What’s the man to do?

07/02/2010 -MANILA, Philippines — What’s the man to do?

His chair is too big; his office is a tad too small, too warm and too bare.

And the budget? Lesser than one barangay in Makati.

On his first day in a new office Thursday, Vice President Jejomar Binay might well have missed his swank office in his former kingdom, Makati City.

The longtime mayor of the Philippines’ prime city and the proud builder of Makati City Hall with its top-of-the-line office furnishings is now holding court in a rented office occupying half of the seventh floor of the Philippine National Bank Building in Pasay City.

Speaking with reporters, Binay said he intended to spruce up his bare surroundings: “Bibihisan ko muna ito at hubad na hubad nga eh.”
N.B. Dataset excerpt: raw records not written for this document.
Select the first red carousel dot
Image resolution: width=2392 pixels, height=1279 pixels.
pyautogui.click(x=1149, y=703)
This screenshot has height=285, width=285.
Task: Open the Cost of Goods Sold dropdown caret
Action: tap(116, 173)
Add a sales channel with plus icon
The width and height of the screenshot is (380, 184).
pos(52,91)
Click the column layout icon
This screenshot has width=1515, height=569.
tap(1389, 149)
(He groused to his staff during their first official meeting: “You’re the Vice President but you can’t even hold office on the entire floor.”)

Settling on his cushioned chair, he found the seat too wide for comfort.
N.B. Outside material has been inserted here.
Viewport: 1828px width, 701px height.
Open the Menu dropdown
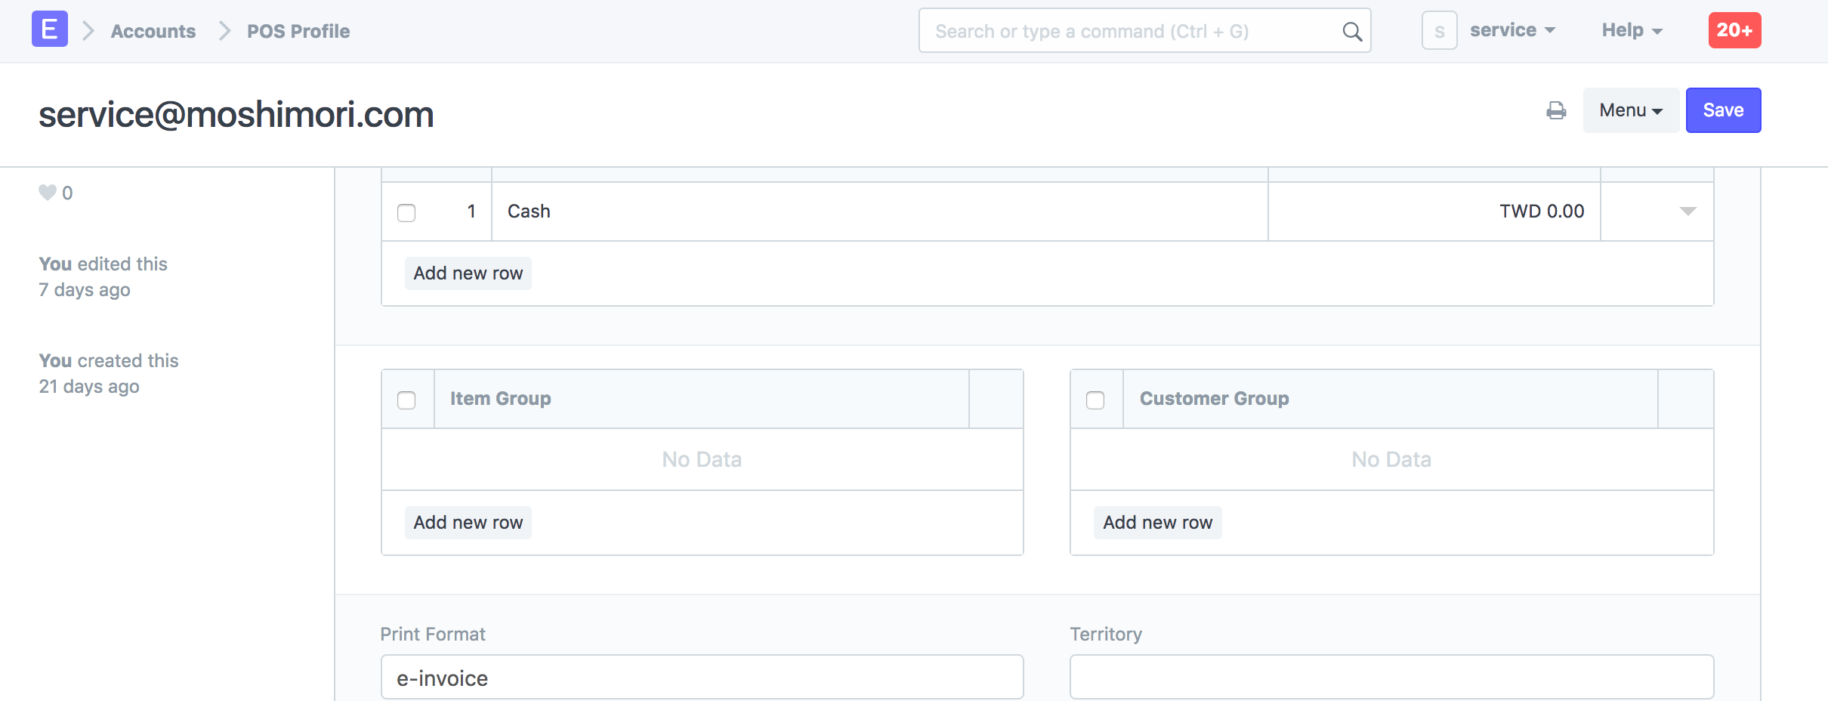[1631, 110]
“Can I have this chair fixed too?” he said in Filipino, cracking up the entire room. “With my size, I can’t rest my back. How did [former Vice President] Noli de Castro do it? This is only for 6-footers.”

‘Konting yabang’

Binay had earlier said he wanted to hold office elsewhere, most likely at Coconut Palace in the Cultural Center of the Philippines complex in Pasay.
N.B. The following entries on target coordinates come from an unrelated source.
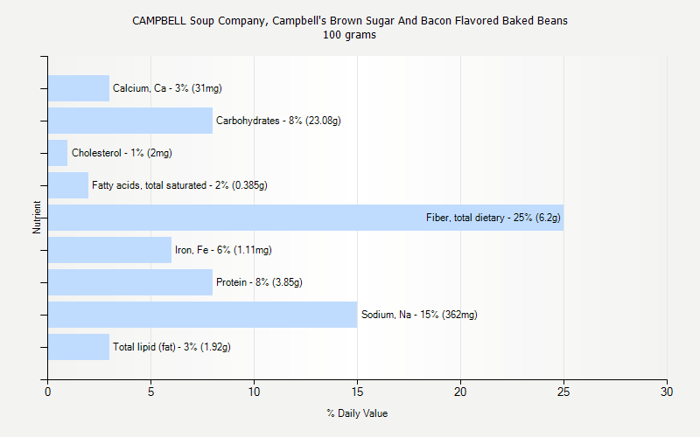Click the x-axis tick label 30
Screen dimensions: 700x437
pyautogui.click(x=667, y=393)
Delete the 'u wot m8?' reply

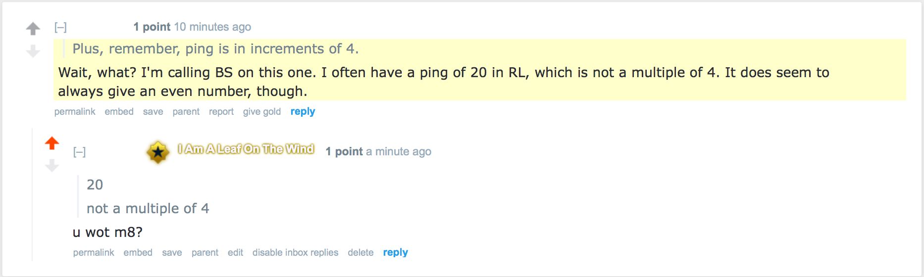click(360, 253)
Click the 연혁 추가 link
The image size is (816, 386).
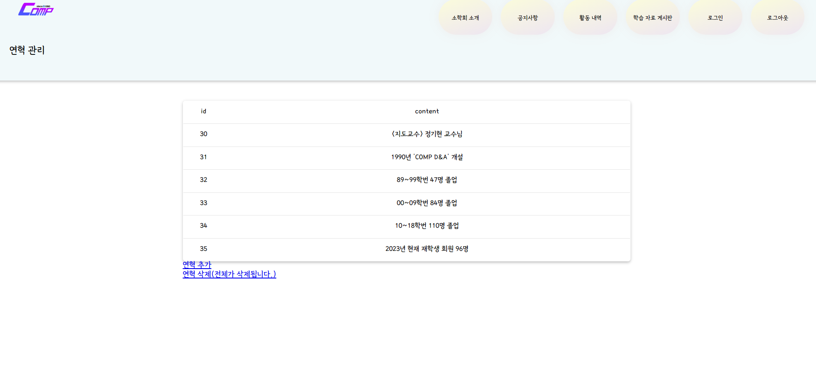(197, 265)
The lavish mansion built during the Marcos era has been serving as a guest house for dignitaries and a popular venue for weddings.

The old, five-level Makati City Hall across from the glass-paneled, 22-story edifice that Binay had built was the first choice, but he joked that he was having trouble getting permission from the new mayor, his son and namesake Junjun Binay.

“Dapat may konti ring yabang, ’wag lang yung sosobra (There has to be a bit of swagger, but not too much),” Binay said of the purported necessity of a posh office. “There must be dignity commensurate to the occupant of the office.”

To his staff, he complained that the Vice President, often referred to as a “spare tire” in government, did not have a permanent office and an official residence.

“A provincial governor has a governor’s mansion. The Vice President comes home to his own house,” he said, eliciting laughter in the conference room.

Paintings, etc.

Binay said he had asked his wife Elenita’s help to make his new office more pleasing.

He said he would add more paintings to the lone frame hanging on the wall to the right of his desk, and might well ask for the air-conditioning to be fixed.

“It’s a bit warm. Maybe we have to lower the blinds,” he said.

Binay also learned that the Vice President’s office was running on a budget of P187 million, smaller than his average barangay budget of P250 million.

“The money I left to my son (Mayor Junjun Binay) is P11 billion,” he said, adding in jest: “I’ll get a rash staying here.”

According to the staff, the Vice President has had no official vehicle since the time of Prime Minister Cesar Virata (1981).

Binay thus gave instructions to check what the office lacked, and said he would ask Malacañang for support.

Management style

Hitting the ground running, Binay told the members of his new staff that he would run the office as if he were in the private sector—a management style he employed as mayor of Makati for more than two decades.

In an exchange marked by both light banter and serious talk, he told them to move on from the mind-set that the Vice President was a spare tire.

“I’m the No. 2 man in the executive department. Our only difference with the President is that he has regular departments. That’s the only thing we don’t have, but we are in an executive position,” he said.

Binay also told his staff to use the usual government work schedule of 8 a.m. to 5 p.m.

He was surprised to learn that the roughly 100 members of the staff came to work at different times under a flexitime arrangement—some at 7 a.m., others at 8 a.m. and the rest at 9 a.m.